* TASK
Count the lines in the entries below that contain the string "Open", matching case exactly, and reply with only the number.
....
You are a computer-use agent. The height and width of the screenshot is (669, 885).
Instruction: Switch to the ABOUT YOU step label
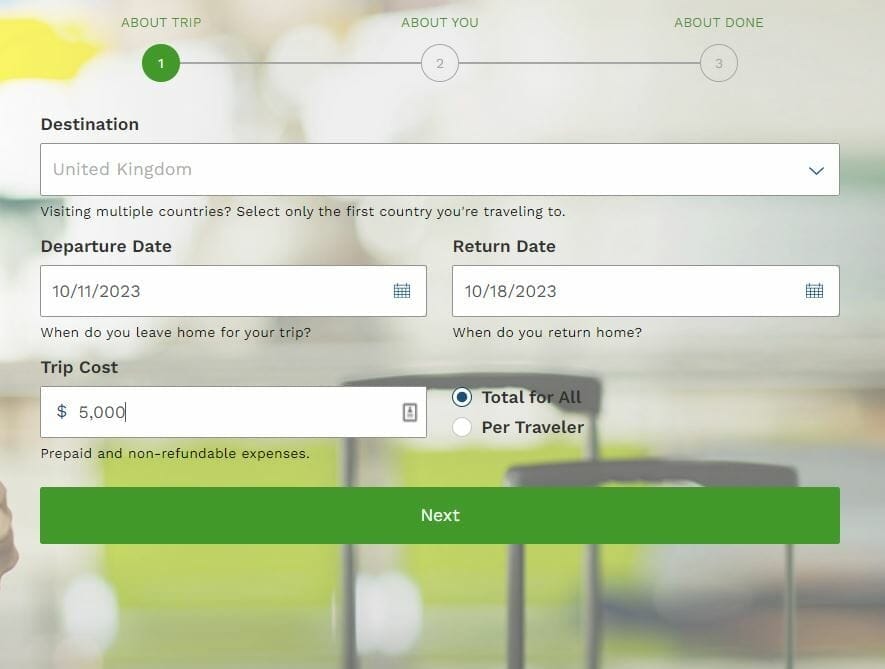440,22
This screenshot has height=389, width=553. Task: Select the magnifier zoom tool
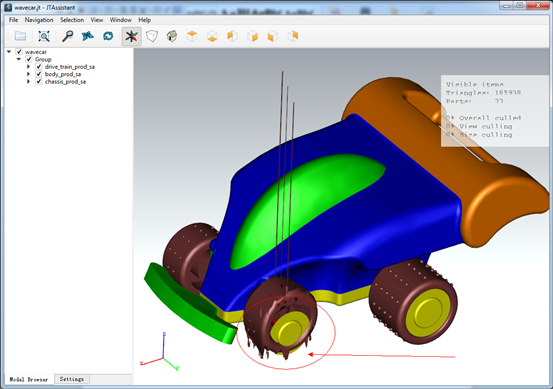67,36
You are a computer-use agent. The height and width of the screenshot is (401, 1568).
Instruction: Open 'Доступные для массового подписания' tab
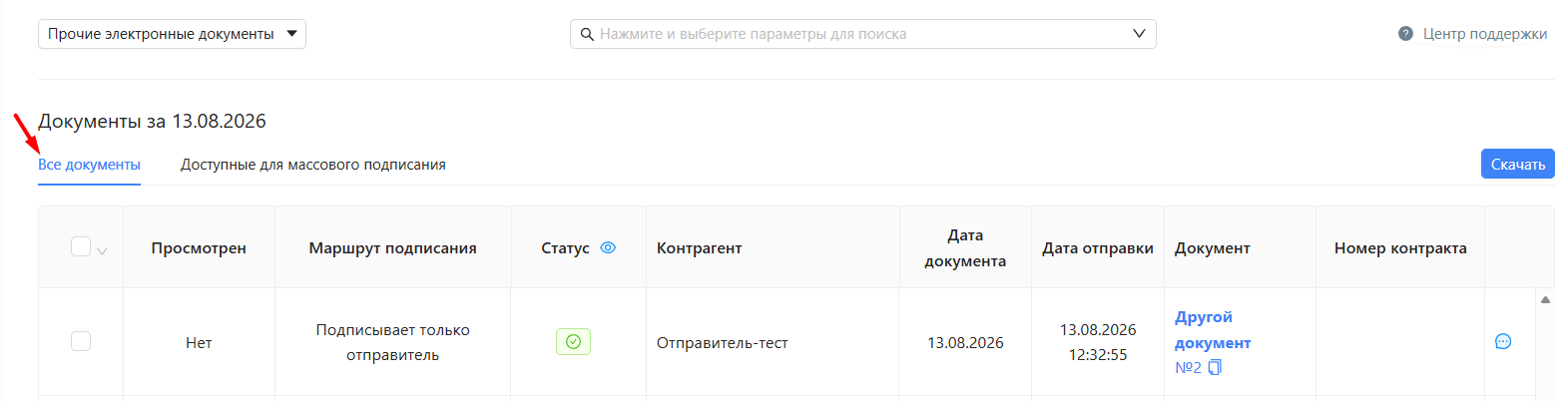312,165
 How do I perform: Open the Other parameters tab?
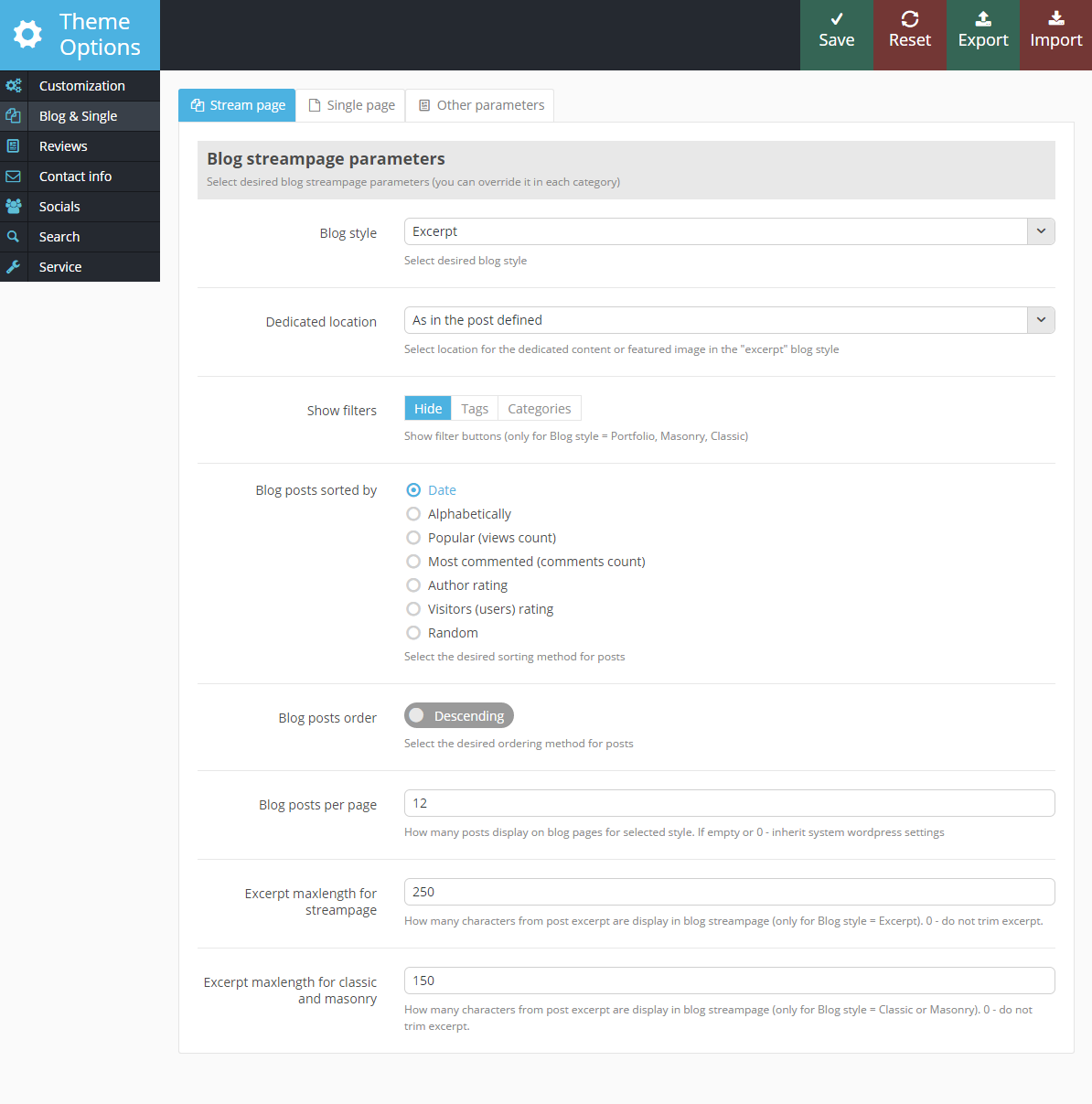(480, 105)
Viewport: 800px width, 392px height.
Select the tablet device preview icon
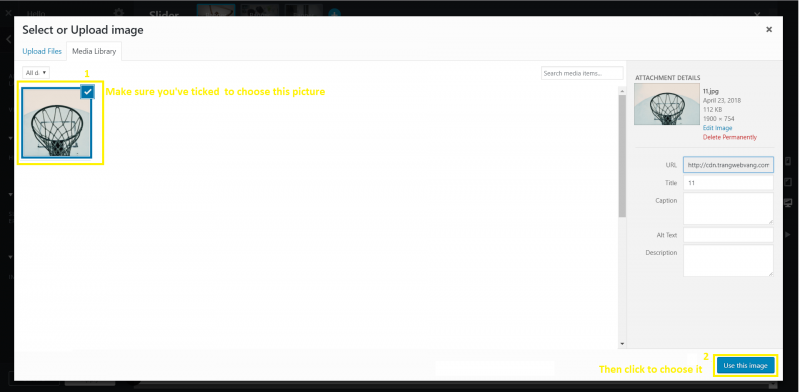pyautogui.click(x=788, y=182)
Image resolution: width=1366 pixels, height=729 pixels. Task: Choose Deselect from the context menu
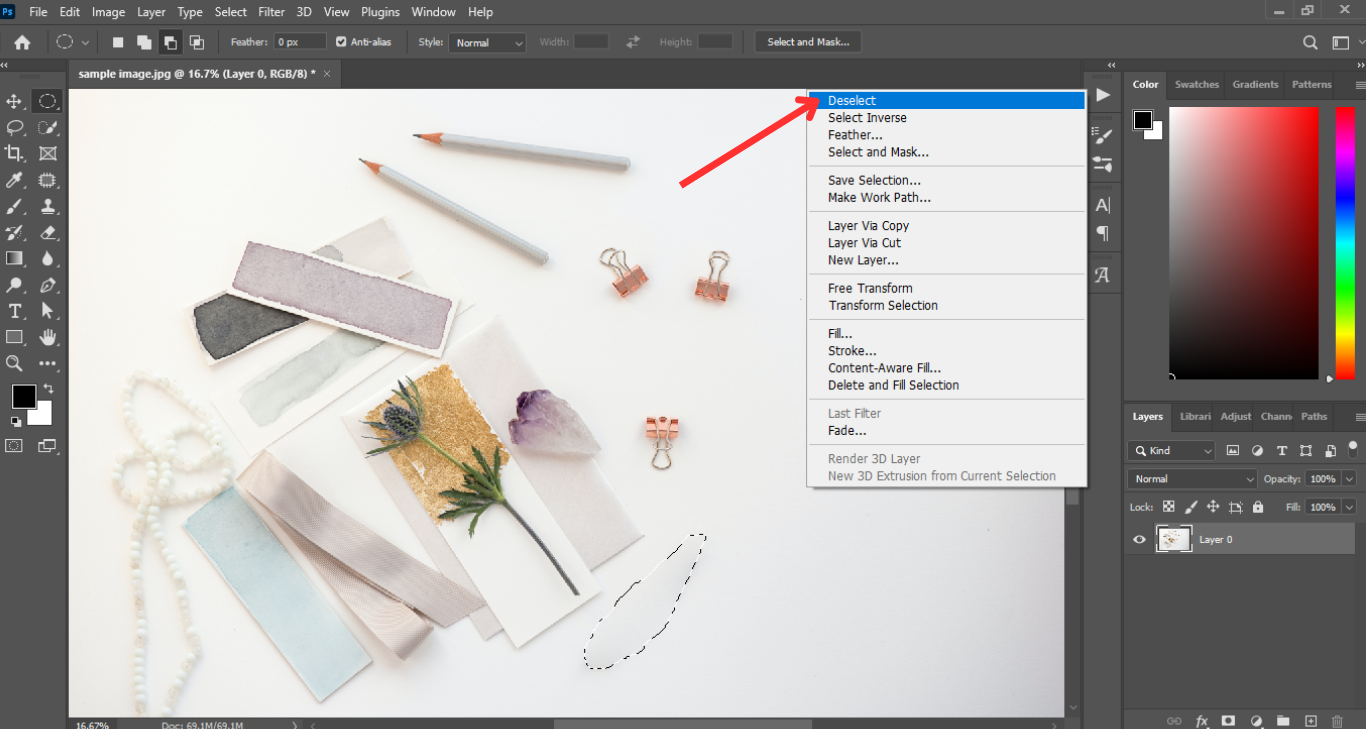(x=852, y=100)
....
* OUTPUT OF THE TASK
2